How/Why are libraries in LLVM_LINK_COMPONENTS ordered/repeated for correct linking ? How can I include a tool's dependency's dependences in it ?


I’d like to understand how CMake orders the libraries in LLVM_LINK_COMPONENTS for proper linking in the build command, and especially why it repeats some of them. This is in the context of a patch to link NVPTX libraries into bugpoint (D32003) for Polly when LLVM_POLLY_LINK_INTO_TOOLS=ON and POLLY_ENABLE_GPGPU_CODEGEN=ON.

This patch D31859 initialises the NVPTX backend within Polly when POLLY_ENABLE_GPGPU_CODEGEN=ON and requires the NVPTX libraries to be linked into the application or library that also links to Polly, e.g. opt, bugpoint. opt already links to the backend by adding ${LLVM_TARGETS_TO_BUILD} to LLVM_LINK_COMPONENTS. I had attempted to link NVPTX into bugpoint in similar ways (D32003#728913) and the build kept failing, before finding out that add_llvm_tool was linking the libraries in LLVM_LINK_COMPONENTS to bugpoint. It seemed that CMake was processing LLVM_LINK_COMPONENTS on bugpoint’s files before it did on Polly, and hence optimised out COMPONENTS (e.g. NVPTX) which weren’t required by bugpoint although required by Polly. Please correct me if I’m wrong here.

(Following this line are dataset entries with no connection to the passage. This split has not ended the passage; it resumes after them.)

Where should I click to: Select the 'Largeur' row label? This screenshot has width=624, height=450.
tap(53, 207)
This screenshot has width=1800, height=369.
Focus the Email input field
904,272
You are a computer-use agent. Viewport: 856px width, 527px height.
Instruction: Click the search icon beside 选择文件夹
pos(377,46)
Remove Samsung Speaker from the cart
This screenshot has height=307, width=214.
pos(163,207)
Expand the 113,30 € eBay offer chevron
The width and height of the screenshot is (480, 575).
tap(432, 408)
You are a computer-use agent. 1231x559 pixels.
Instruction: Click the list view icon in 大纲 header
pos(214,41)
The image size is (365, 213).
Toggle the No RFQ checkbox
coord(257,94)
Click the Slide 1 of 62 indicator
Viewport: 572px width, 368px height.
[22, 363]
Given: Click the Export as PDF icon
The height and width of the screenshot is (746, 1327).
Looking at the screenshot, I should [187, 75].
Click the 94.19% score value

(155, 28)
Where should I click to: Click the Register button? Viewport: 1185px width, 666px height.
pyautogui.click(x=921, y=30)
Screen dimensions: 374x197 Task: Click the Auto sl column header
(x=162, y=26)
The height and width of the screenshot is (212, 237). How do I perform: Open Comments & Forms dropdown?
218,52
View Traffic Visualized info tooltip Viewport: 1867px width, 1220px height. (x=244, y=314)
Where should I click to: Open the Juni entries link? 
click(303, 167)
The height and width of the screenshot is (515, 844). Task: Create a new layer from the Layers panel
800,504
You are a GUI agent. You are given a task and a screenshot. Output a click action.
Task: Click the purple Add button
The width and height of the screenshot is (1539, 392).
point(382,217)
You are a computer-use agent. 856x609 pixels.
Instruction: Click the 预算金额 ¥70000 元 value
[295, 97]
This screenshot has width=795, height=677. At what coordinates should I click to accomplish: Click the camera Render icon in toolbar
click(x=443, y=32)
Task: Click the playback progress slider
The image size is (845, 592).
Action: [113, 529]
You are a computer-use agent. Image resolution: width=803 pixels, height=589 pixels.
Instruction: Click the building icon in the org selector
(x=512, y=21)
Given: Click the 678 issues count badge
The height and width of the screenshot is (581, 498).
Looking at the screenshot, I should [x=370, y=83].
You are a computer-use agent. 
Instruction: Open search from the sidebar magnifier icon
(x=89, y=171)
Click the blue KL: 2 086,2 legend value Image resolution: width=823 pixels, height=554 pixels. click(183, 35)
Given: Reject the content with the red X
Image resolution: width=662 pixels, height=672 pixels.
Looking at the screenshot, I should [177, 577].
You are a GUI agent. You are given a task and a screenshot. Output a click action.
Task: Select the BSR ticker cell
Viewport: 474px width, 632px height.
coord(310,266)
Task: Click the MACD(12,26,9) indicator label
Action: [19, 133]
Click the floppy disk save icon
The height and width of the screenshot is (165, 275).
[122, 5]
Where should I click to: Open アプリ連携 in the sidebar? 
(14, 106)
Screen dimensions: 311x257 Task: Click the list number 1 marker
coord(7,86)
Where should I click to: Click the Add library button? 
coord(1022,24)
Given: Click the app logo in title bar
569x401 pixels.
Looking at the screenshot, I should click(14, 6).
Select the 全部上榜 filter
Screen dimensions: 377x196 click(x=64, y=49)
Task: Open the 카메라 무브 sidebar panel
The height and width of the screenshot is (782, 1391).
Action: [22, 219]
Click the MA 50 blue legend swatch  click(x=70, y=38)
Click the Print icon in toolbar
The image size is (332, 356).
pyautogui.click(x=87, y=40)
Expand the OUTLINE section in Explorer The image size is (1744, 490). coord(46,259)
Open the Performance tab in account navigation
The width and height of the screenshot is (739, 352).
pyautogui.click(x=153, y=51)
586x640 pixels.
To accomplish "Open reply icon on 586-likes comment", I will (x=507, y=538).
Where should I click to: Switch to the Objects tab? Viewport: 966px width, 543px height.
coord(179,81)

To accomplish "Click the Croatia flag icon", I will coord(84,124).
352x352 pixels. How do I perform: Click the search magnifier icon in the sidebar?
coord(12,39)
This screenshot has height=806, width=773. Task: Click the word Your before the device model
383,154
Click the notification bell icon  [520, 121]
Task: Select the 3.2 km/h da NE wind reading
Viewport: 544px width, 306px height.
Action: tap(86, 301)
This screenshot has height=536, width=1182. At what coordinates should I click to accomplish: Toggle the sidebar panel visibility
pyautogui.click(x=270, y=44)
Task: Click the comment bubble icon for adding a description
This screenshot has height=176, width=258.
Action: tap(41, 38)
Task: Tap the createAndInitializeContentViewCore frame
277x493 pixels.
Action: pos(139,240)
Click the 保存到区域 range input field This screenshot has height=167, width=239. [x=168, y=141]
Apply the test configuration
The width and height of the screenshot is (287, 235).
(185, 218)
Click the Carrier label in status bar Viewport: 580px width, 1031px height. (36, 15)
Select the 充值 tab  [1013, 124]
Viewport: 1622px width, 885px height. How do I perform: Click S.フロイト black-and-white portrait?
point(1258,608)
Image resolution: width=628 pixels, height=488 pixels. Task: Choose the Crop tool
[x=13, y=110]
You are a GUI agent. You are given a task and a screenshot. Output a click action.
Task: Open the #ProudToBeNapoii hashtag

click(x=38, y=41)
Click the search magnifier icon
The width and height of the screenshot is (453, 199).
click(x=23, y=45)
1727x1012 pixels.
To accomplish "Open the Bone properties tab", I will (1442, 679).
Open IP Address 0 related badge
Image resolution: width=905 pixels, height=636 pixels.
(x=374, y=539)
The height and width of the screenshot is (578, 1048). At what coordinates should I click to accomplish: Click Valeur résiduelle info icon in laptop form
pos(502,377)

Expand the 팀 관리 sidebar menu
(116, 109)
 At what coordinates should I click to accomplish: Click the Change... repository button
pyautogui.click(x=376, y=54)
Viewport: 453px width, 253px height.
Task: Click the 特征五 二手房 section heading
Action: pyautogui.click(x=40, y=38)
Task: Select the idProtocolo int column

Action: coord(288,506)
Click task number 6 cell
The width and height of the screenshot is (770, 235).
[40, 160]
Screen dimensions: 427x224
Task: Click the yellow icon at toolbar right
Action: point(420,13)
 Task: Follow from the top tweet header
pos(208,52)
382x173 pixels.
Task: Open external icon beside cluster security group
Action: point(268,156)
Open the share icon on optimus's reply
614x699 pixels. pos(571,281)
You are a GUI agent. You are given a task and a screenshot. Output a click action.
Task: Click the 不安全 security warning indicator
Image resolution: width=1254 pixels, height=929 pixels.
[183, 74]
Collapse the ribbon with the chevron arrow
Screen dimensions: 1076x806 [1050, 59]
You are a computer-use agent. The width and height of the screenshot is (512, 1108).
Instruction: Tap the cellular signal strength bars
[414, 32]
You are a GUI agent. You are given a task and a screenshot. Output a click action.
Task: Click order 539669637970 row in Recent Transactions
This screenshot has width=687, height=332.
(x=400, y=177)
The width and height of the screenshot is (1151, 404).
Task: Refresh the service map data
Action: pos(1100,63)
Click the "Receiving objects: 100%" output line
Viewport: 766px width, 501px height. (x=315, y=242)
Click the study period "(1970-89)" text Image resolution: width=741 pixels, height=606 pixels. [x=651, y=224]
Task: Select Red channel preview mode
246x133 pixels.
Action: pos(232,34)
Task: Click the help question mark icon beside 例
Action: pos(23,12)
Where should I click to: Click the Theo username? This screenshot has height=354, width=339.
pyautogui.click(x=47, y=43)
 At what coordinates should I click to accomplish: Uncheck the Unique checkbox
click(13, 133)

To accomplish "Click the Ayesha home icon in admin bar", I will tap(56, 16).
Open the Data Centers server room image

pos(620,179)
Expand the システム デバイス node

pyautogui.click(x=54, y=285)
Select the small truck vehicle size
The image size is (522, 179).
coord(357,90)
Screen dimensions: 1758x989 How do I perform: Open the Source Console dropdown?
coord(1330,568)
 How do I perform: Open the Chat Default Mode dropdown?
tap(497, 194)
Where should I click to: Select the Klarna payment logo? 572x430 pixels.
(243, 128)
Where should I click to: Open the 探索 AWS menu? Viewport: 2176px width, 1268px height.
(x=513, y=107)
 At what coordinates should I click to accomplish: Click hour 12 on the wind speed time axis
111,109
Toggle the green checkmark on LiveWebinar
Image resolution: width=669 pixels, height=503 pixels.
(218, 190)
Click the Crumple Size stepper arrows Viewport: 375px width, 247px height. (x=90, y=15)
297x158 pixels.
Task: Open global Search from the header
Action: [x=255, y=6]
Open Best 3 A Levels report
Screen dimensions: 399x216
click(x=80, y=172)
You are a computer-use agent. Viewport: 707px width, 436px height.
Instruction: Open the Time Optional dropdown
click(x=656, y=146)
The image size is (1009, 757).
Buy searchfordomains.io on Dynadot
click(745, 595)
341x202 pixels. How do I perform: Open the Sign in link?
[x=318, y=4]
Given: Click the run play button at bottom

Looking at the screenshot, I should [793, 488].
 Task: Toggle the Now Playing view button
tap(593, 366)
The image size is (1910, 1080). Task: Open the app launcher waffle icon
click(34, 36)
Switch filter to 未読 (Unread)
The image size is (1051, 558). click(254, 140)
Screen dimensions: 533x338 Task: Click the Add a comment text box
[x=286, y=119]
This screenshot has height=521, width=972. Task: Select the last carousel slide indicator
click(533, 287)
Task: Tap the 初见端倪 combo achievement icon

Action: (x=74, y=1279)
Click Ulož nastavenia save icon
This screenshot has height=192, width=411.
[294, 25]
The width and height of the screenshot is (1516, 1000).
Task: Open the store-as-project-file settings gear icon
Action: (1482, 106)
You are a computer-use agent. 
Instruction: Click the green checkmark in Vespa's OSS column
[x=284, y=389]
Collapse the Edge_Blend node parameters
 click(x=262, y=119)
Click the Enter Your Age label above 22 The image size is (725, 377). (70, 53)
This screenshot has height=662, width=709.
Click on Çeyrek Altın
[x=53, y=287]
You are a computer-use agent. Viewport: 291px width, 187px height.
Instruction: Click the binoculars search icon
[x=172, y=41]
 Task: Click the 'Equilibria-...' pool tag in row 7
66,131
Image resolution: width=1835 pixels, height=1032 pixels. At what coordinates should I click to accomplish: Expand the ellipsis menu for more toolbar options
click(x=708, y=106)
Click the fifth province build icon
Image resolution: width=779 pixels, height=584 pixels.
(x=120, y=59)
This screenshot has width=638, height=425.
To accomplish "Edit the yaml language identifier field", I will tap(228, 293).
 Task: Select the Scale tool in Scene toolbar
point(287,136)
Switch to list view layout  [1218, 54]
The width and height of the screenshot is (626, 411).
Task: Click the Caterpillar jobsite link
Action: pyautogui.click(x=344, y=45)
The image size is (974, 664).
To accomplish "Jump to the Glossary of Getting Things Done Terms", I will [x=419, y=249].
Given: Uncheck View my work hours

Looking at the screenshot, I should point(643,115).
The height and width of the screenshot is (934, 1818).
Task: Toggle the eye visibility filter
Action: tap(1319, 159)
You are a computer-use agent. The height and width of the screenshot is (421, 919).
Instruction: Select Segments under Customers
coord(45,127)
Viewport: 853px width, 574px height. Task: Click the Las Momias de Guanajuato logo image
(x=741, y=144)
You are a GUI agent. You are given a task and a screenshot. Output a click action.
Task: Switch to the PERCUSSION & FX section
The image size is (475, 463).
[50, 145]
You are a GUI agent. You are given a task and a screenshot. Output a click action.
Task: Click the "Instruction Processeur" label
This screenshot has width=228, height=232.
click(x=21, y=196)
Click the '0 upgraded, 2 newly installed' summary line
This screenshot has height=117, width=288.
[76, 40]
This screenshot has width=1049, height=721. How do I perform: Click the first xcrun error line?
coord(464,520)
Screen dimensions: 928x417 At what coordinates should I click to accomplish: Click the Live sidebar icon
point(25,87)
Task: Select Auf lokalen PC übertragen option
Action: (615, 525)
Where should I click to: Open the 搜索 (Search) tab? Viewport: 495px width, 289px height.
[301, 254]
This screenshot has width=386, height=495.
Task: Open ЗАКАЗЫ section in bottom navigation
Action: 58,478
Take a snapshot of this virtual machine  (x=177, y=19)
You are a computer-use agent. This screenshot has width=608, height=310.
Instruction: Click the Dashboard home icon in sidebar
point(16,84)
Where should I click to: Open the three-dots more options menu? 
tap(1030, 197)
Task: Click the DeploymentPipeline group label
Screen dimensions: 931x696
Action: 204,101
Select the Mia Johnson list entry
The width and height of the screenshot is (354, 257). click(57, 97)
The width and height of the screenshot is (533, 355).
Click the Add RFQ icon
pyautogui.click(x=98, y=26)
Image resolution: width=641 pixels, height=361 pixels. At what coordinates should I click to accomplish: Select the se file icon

Is it possible to indicate to CMake to delay ordering the libraries in LLVM_LINK_COMPONENTS till Polly is linked to bugpoint ?
Or link Polly to bugpoint before the LINK_COMPONENTS ?
Or link NVPTX to bugpoint even if it didn’t contain any calls to the NVPTX back-end (like -Wl,–no-as-needed) ?

Previous versions of the patch had target_link_libraries( bugpoint LLVMNVPTXTargetInfo …) right after target_link_libraries( bugpoint Polly) which did the job, but I was asked find a less complicated way of accomplishing the same thing.

It was interesting to find to some of the libraries repeated in the build command. Can anyone help me understand why this is the case ?

Thank You,

Linker semantics vary significantly by platform. The behavior you are describing is required for correctness with standard Unix semantics.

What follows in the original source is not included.